Colonel Ulysses Walker felt a tremor in the immaterium, even as he was informing the lovely Lady Elise, his executive protection principle and regent for his future overlord, that her own little pups and their pup-retainers had skipped out on their martial lessons for the day. Not that he necessarily was upset by this. Sure, the young-ones could very well have time-off every now and then, and especially on this, their royal majesty’s seventeenth name-day, he just would have preferred if they had asked permission first, or even just sent word, that's all. For fighting was not something for fits and moods and passing interest, but was deadly serious business for those born to martial class.
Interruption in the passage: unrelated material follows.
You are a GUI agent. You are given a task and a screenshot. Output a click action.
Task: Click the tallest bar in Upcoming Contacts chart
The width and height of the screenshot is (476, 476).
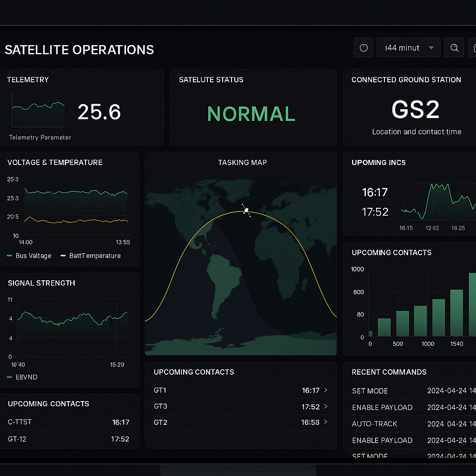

And then he felt not just a tremor, but a full-blown Murphy-damned mind-quake, rising up from right underneath his very feet. Suddenly he was falling, fighting, failing to avoid being pulled into the immaterial vortex forming all 'around', invisible yet potent, immaterial yet present, at the threshold yet far, far away. Blood drained from his face and started running freely from his nose, eyes, and ears.
"Oh, what have ye done ye little pups" he spat his blood from frothy lips and croaked out at the room where everyone was suddenly staring at him, before the now forgotten goblet of wine slipped from nerveless fingers and crashed to the floor, staining a likely priceless antique Persian rug blood-red as his suddenly glowing-violet eyes rolled into the back of his head and he collapsed like a puppet with cut strings.
...
Ulysses awoke and found his immaterial self standing on a featureless white astral plane, with a featureless white sky above. The white upon white of the featureless infinitely expansive yet also confined space should have been oppressive and disorienting. But for veteran immaterial pioneer and astralnaut Ulysses Walker, it was familiar as home.
"Your charges have stolen a march on you Ollie," said Major MacIntosh, "sloppy that."
"Hey, you try keeping up with the pups Iovar, might be easier for a dead man, and that's Colonel Ollie to ye."
"That's my Coloncie you're swearing with, Careful Ollie, that I might not take your tongue for it." Said Colonel Schmitt.
"And old-man Elias too, oh Lord! Have mercy!"
"He's busy, now listen," said MacIntosh.
"Your pups are fine, all of the Black-Watch going back to the founding have walked with them through the awakening, and they did it proper, their guardian angels alone should have been sufficient, not that the ‘Watch takes unnecessary chances, mind." said Schmitt.
"The important thing now is the men from the stars, Ulysses," said Iovar.
"The what now?"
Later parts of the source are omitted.